Ci siamo. Domani verrà cantierata l’ex Greppia e la ditta aggiudicataria – la V.R.M. srl di Viareggio – avvierà la completa demolizione dell’edificio ritenuto "a rischio crolli" dai tecnici. Il Comune, dopo un lungo contenzioso con la società, è oggi proprietario dell’immobile e subito si è attivato per accelerare le operazioni di eliminazione del fabbricato per un importo di 175mila euro. L’abbattimento con bonifica dell’area durerà circa una settimana, così durante la stagione estiva quell’area resterà pannellata in modo da rendere esteticamente gradevole l’impatto, in attesa di avviare (in autunno) gli attesi lavori di realizzazione di una piazza adiacente la chiesa di Sant’Ermete.

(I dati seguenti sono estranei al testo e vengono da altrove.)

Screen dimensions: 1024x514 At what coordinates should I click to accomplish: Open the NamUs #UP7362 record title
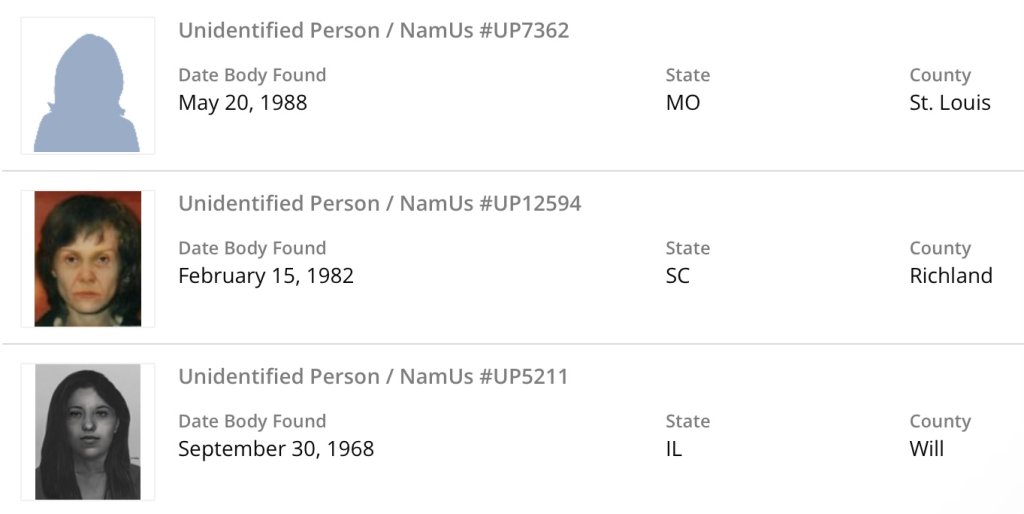(x=373, y=30)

L’abbattimento non era più procrastinabile alla luce dei chiari passaggi contenuti nelle perizie dei tecnici che hanno effettuato i sopralluoghi alla Greppia rilevando come "a seguito delle diffuse ed importanti carenze di continuità già riscontrate nella copertura, le copiose precipitazioni avvenute nei mesi di gennaio e febbraio del 2026 hanno fatto penetrare all’interno dell’edificio una considerevole quantità di acqua piovana interessando, anche per lunghi periodi, le strutture lignee della copertura, quelle dei due piani e le componenti di legno della struttura e le opere provvisorie di sostegno" e sulla copertura "è anche riscontrato un pericolo aggravamento in una delle travi principali" e "anche le travi di puntellamento provvisorie sono aggredite da muffe". "Si prevede pertanto – ammoniscono i tecnici – che nell’immediato futuro, con l’innalzamento delle temperature del periodo estivo, il legno perda l’umidità acquisita nel periodo piovoso con diminuzione di volume e possibili crolli interni".